The key point: you need to record gross activity — not just what hits your bank.


What to keep

1. Sales records (gross, not payouts)


For each sales channel, keep:

  • Order dates and numbers
  • Customer location
  • Items, quantities and prices
  • Delivery charges
  • Discounts and vouchers
  • Refunds and cancellations
  • VAT charged


Common issue: treating payouts as sales.

Payouts are usually sales minus fees and refunds, so relying on them can understate turnover.


2. Platform reports

Keep:

  • Monthly statements
  • Transaction-level exports
  • Settlement reports
  • VAT invoices for fees


Save these regularly — platform data can change after refunds or disputes.

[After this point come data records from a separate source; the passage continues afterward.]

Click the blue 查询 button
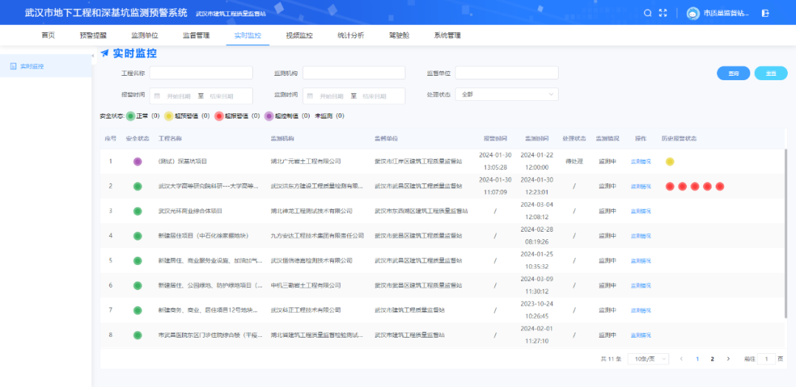The image size is (796, 387). pos(733,73)
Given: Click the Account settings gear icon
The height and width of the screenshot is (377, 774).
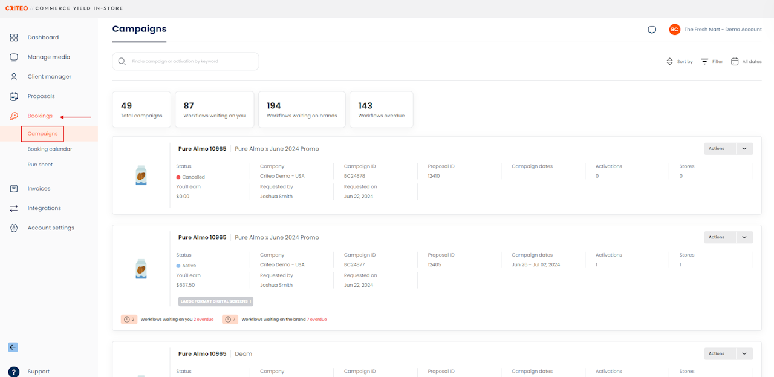Looking at the screenshot, I should [x=14, y=228].
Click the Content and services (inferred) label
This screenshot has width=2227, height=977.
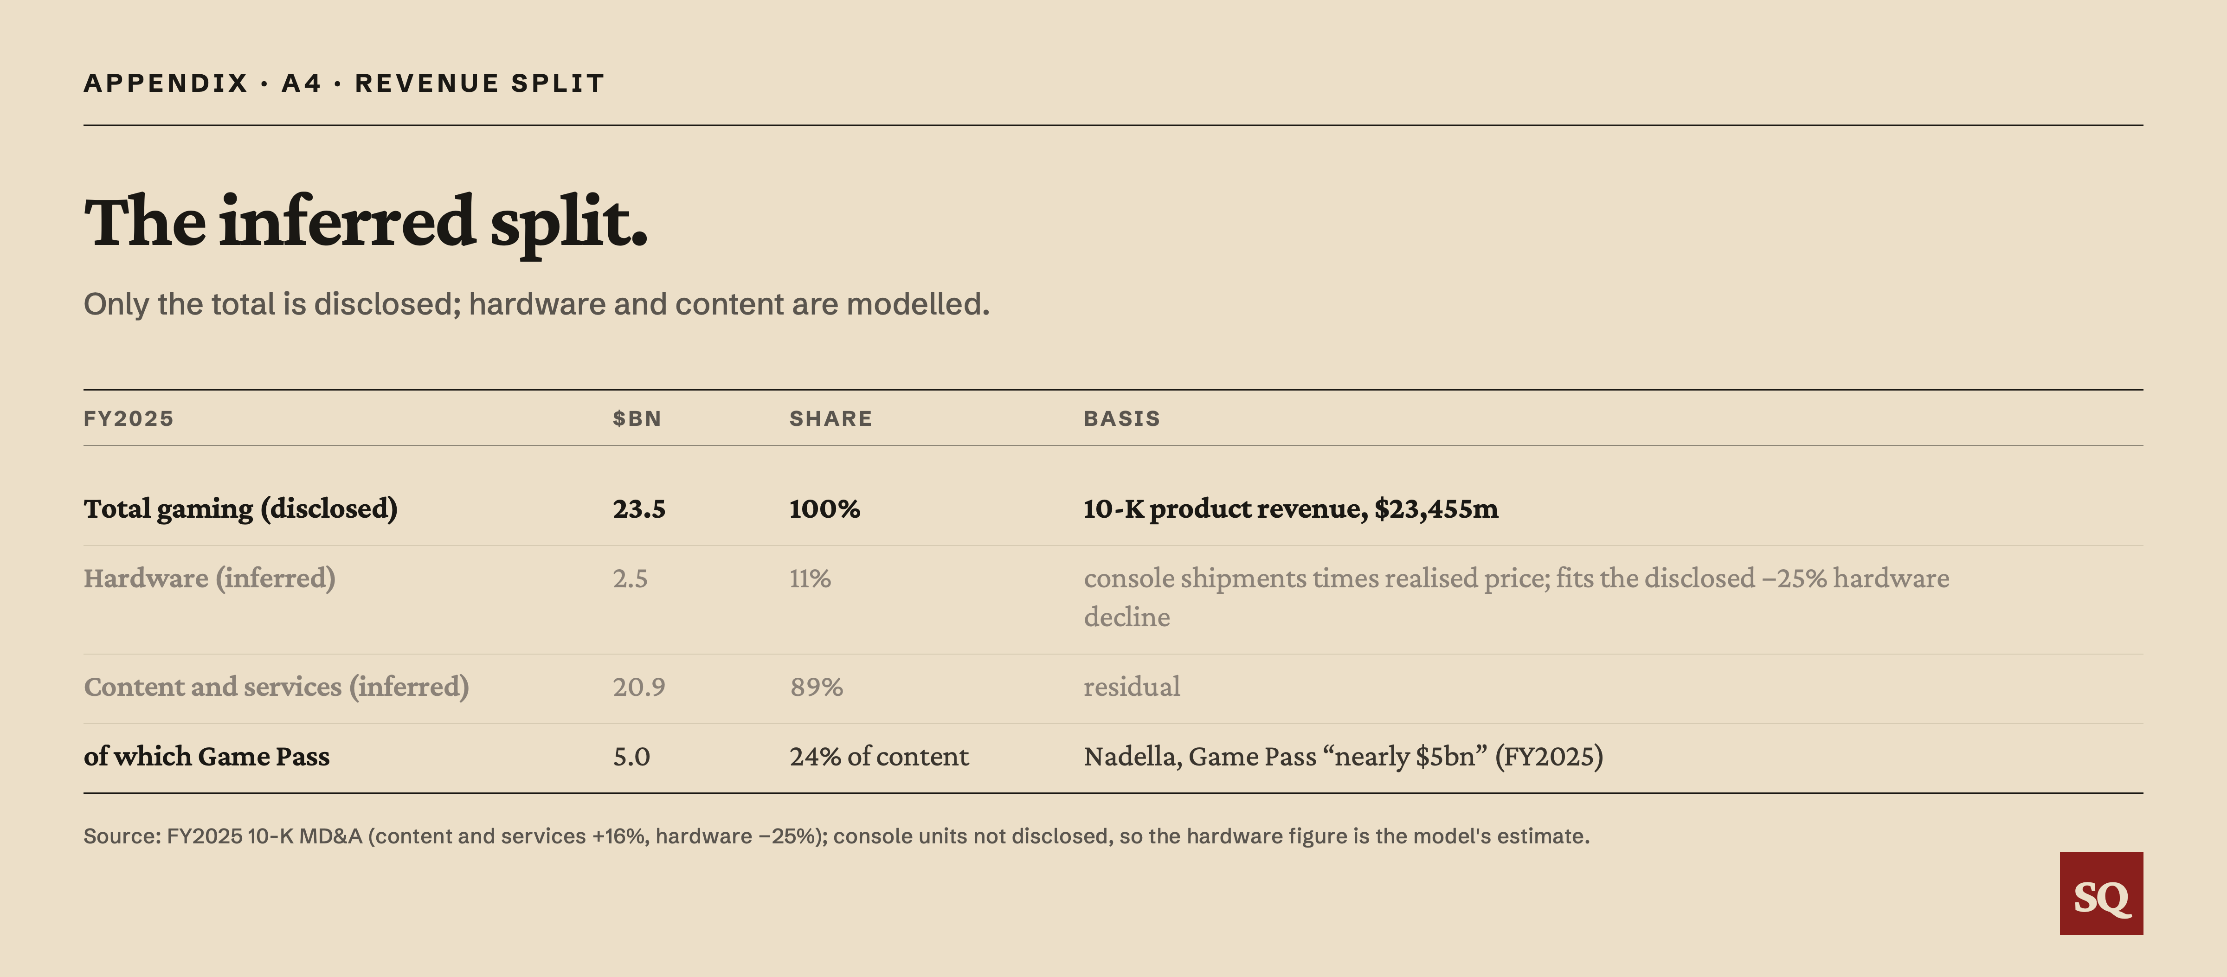tap(276, 686)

3. Payment processor records

Include:

  • Payout reports
  • Chargebacks and disputes
  • Fees and currency charges
  • Any reserves held


4. Cost evidence

Keep invoices and receipts for:

  • Stock and imports
  • Shipping and packaging
  • Fulfilment costs
  • Software and subscriptions
  • Advertising
  • Professional services
  • Staff and subcontractors


5. Bank records

Alongside statements, keep:

  • Reconciliation schedules
  • Notes for unusual items


Separate accounts or clear tracking makes this much easier.


6. Stock records

Keep track of:

  • Stock received
  • Inventory movements
  • Returns and write-offs
  • Stock counts


This supports both operations and profit accuracy.


How long to keep records


  • Self assessment: at least 5 years after the filing deadline
  • VAT: typically 6 years (10 years for OSS/MOSS)
  • Limited companies: generally 6 years from the end of the financial year


In practice, many businesses keep six years plus the current year.


Platform reporting to HMRC

From 1 January 2024, digital platforms must report seller income and details to HMRC annually.


This includes:

  • Name and address
  • Date of birth (for individuals)
  • Tax identifiers (e.g. NI number or company number)

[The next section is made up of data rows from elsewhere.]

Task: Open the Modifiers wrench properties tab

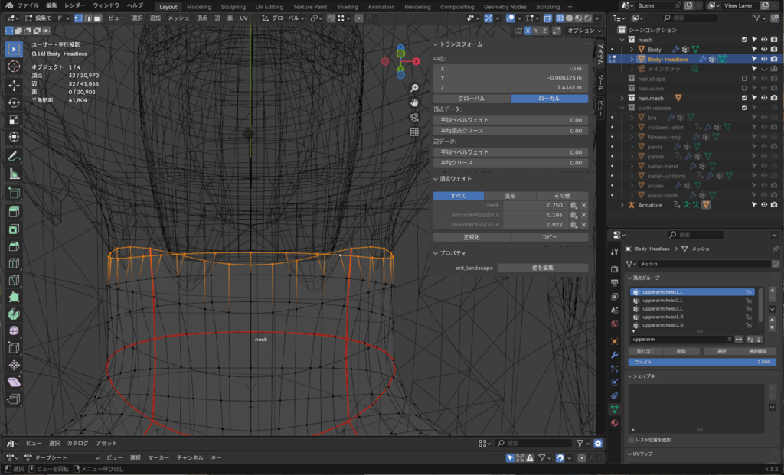Action: point(614,355)
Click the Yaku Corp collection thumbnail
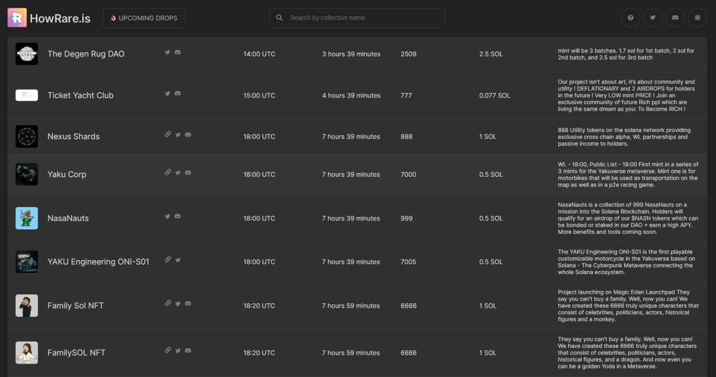This screenshot has height=377, width=716. pyautogui.click(x=27, y=175)
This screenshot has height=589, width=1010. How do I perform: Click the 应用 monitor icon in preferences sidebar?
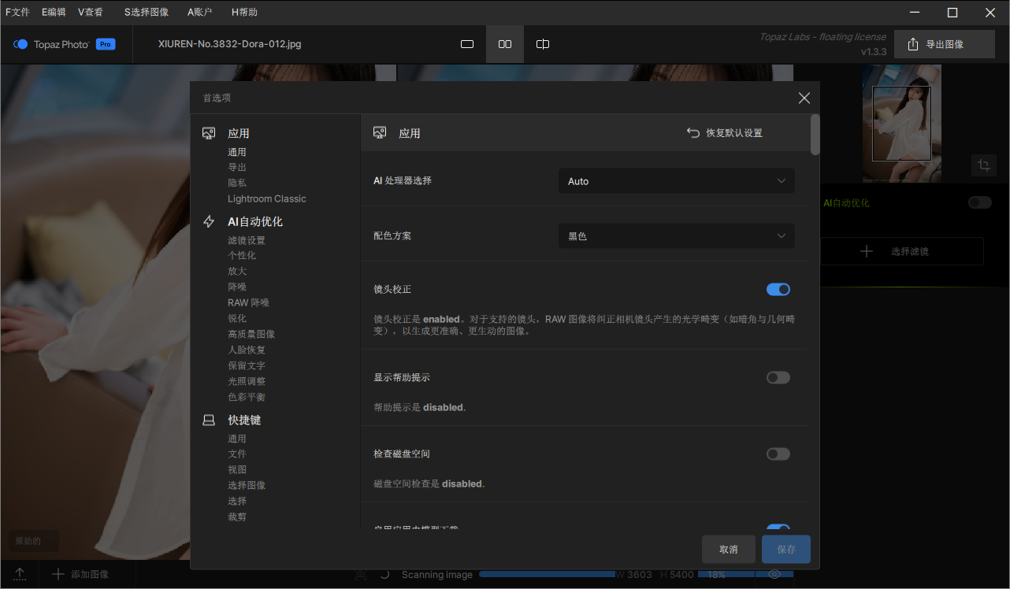tap(209, 132)
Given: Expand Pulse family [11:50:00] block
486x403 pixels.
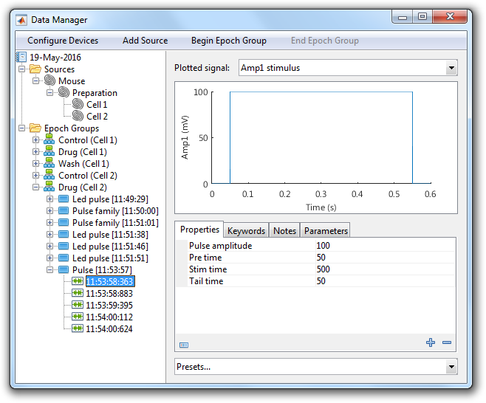Looking at the screenshot, I should coord(49,211).
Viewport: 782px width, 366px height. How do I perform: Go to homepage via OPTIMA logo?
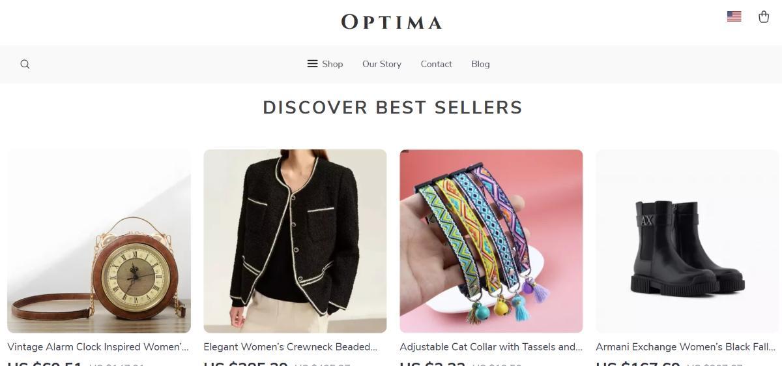click(392, 22)
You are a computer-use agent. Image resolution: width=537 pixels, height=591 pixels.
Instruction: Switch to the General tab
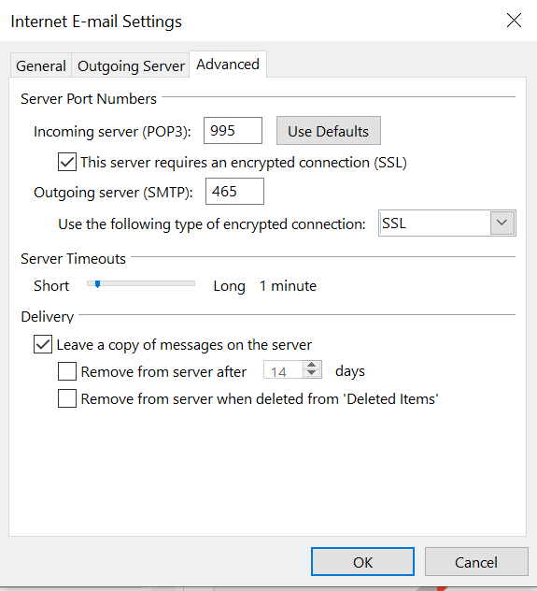41,66
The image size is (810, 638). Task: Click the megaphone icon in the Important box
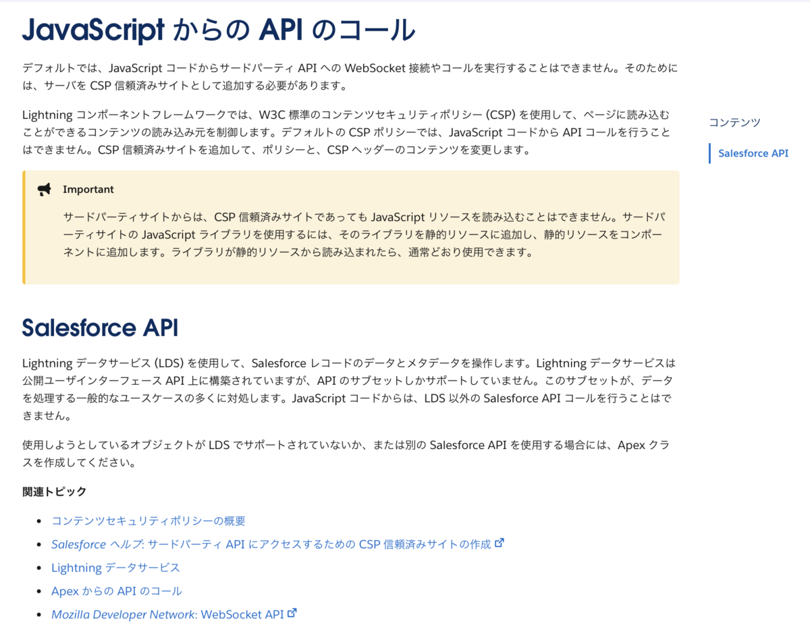pyautogui.click(x=44, y=189)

There is an exemption for low activity (fewer than 30 sales and under €2,000 - about £1,700).


What this means in practice

  • HMRC can see platform-level data
  • Differences between your returns and platform figures may trigger questions
  • Keeping accurate records is more important than ever


A simple control:
Reconcile platform totals to your accounts regularly.


VAT considerations


UK threshold

For 2025/26, the VAT threshold is £90,000 (rolling 12 months).


Common VAT issues

  • Cross-border sales
  • Marketplace VAT rules (especially under £135 consignments)
  • Import VAT documentation


Missing paperwork is one of the most common reasons VAT reclaims are challenged.


Making Tax Digital (MTD)

MTD for VAT


All VAT-registered businesses must:

  • Keep digital records
  • Submit VAT returns via compatible software


Late submissions now operate under a points-based penalty system.

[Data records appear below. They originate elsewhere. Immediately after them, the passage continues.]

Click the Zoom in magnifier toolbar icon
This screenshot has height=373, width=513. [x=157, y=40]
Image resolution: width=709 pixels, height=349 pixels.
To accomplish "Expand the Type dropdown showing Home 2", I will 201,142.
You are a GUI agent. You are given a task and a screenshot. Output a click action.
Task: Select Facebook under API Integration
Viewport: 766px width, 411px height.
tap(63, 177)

MTD for income tax (from April 2026)

Applies to sole traders and landlords with income over £50,000 (2024/25).


This means:

  • Quarterly updates
  • Digital record-keeping


Even now, it’s worth preparing your systems to handle this.


A practical workflow


Monthly

  • Import sales and fees
  • Reconcile payouts to bank
  • Check refunds
  • Store invoices and receipts

Quarterly

  • Review VAT position
  • Check margins by platform
  • Reconcile platform totals

Annually

  • Download full reports
  • Review stock
  • Check VAT position
  • Confirm business details across platforms


Common mistakes

  • Mixing personal and business transactions
  • Recording payouts as turnover
  • Missing VAT evidence
  • Ignoring overseas stock rules
  • Not saving data regularly


Most issues come from small inconsistencies building up over time.


Final thoughts

Selling online can look simple from the outside, but the record-keeping behind it rarely is.


The biggest risks aren’t usually major errors, they’re small gaps that build over time. Missing a month of fees, recording net instead of gross, or losing track of returns.


With the right structure in place, though, it becomes manageable.


Clean records don’t just keep HMRC happy — they make the business easier to run.